» WHAT THIS TASK INVOLVES: The data should be printed in full, character for character.
⟨
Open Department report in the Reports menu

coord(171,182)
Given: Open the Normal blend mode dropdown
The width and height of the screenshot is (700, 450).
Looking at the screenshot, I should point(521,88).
⟩
» WRITTEN ANSWER:
Open Department report in the Reports menu

coord(171,182)
Given: Open the Normal blend mode dropdown
The width and height of the screenshot is (700, 450).
Looking at the screenshot, I should point(521,88).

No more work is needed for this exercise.